PROBLEM:
Write out, word for word, every line in the data below from the one containing "Given: Click the '清空依赖集合'" to the one containing "Task: Click the Valid / Closed column link", both of them included.
START SOURCE INFORMATION
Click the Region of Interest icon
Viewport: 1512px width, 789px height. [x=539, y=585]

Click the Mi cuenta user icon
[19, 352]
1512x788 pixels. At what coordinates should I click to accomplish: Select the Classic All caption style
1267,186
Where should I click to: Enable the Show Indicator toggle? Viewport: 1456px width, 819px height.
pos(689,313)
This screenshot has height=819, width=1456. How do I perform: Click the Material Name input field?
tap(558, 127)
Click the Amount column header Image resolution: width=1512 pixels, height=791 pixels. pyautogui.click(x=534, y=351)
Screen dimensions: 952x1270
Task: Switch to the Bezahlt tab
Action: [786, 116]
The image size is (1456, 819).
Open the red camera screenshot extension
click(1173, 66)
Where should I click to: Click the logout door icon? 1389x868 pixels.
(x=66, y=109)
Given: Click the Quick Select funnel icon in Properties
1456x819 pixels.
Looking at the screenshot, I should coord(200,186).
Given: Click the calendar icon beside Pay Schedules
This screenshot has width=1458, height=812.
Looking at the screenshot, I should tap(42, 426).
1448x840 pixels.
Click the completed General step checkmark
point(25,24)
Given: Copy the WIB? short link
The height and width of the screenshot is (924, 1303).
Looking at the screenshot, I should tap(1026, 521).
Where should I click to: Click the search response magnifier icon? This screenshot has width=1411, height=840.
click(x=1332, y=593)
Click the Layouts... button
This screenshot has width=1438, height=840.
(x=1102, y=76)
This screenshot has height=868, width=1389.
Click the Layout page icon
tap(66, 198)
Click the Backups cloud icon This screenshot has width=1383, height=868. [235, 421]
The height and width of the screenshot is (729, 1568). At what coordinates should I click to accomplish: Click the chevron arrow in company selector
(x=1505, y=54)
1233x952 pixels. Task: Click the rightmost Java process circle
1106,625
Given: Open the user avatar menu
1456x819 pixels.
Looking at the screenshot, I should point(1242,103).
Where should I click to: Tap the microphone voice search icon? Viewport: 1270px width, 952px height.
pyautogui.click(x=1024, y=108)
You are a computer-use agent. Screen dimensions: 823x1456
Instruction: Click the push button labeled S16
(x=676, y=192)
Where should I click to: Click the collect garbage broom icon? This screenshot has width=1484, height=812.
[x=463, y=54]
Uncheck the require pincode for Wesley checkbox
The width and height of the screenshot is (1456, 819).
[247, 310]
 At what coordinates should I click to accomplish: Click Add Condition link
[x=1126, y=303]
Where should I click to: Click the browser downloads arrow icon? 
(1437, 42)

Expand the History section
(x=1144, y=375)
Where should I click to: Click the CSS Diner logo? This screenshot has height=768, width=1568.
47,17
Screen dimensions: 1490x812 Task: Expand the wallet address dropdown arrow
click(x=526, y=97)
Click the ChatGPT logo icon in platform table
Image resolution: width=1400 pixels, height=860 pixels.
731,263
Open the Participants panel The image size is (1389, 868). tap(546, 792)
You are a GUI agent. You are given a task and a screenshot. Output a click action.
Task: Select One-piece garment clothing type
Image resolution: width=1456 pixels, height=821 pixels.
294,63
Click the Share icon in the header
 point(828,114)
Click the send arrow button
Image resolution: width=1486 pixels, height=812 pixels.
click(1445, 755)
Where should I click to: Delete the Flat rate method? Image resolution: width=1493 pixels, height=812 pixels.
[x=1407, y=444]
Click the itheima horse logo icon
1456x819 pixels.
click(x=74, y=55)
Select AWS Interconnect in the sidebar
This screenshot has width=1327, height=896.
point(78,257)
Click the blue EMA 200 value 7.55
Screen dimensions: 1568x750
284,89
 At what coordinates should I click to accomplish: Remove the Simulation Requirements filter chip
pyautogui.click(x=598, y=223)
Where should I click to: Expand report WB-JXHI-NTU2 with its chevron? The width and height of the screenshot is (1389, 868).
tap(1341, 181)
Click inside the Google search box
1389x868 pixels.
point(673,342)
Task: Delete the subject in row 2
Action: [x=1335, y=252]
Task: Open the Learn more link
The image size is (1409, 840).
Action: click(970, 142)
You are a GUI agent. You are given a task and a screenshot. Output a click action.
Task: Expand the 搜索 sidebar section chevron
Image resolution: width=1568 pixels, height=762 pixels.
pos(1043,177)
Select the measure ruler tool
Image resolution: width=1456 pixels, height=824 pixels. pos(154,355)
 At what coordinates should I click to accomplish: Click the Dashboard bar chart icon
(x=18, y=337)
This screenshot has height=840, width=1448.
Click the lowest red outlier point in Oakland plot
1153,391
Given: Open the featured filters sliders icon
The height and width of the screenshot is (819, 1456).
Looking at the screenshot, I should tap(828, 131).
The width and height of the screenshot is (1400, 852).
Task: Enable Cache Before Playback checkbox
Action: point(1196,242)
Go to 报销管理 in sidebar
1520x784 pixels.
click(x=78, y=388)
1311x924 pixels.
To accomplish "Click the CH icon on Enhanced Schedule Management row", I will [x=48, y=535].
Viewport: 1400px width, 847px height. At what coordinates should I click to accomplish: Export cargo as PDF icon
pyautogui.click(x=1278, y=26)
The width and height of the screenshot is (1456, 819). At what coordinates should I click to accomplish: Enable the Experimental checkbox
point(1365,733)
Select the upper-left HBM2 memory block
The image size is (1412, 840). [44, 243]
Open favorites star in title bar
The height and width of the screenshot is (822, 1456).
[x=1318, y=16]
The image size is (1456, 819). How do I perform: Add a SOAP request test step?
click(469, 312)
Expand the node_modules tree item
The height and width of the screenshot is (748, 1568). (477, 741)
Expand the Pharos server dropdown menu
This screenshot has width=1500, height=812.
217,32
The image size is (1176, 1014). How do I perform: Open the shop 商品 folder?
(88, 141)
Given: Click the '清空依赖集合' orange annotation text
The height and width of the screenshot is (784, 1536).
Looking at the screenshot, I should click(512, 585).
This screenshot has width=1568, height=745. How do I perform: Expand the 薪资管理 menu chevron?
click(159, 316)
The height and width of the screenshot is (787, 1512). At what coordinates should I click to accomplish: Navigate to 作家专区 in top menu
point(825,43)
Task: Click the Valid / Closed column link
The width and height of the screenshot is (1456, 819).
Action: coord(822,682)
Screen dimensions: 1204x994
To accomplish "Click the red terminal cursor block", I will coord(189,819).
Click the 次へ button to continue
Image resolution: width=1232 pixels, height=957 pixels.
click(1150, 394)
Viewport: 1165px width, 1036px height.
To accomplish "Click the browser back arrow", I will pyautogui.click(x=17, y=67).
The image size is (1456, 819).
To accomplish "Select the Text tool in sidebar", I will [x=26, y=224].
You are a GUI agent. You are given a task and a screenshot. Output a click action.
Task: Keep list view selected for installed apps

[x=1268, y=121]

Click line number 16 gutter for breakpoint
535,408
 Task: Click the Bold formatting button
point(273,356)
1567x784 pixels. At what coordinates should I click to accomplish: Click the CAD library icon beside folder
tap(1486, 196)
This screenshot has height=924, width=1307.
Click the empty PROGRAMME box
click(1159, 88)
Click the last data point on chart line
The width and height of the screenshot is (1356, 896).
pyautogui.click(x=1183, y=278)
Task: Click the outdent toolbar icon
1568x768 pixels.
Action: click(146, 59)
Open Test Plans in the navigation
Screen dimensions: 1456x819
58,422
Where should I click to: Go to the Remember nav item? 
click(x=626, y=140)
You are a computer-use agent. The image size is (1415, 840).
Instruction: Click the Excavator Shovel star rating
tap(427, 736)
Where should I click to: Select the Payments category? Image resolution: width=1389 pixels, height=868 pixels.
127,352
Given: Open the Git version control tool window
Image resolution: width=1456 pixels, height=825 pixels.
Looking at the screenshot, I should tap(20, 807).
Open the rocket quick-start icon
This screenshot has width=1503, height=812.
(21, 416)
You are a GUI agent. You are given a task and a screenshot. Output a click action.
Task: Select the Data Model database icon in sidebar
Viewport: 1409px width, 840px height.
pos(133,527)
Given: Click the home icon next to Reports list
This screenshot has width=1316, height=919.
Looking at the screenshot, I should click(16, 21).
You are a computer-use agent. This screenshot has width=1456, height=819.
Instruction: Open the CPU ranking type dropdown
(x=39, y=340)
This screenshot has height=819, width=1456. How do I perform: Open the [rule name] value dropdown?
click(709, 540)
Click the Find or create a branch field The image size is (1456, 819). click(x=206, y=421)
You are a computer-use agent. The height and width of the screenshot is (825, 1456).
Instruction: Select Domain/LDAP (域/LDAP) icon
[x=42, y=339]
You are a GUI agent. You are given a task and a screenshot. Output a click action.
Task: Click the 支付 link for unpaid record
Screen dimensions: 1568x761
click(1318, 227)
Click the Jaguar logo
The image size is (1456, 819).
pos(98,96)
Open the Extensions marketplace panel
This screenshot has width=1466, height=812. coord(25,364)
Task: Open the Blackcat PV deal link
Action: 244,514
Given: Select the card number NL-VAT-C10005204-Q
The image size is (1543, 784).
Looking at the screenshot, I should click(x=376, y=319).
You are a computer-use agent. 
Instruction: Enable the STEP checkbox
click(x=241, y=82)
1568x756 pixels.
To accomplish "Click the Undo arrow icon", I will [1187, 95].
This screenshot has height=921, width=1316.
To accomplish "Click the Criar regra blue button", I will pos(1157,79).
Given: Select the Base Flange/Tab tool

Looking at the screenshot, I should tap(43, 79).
END SOURCE INFORMATION
TASK ANSWER:
Given: Click the '清空依赖集合' orange annotation text
The height and width of the screenshot is (784, 1536).
Looking at the screenshot, I should click(512, 585).
This screenshot has width=1568, height=745. How do I perform: Expand the 薪资管理 menu chevron?
click(159, 316)
The height and width of the screenshot is (787, 1512). At what coordinates should I click to accomplish: Navigate to 作家专区 in top menu
point(825,43)
Task: Click the Valid / Closed column link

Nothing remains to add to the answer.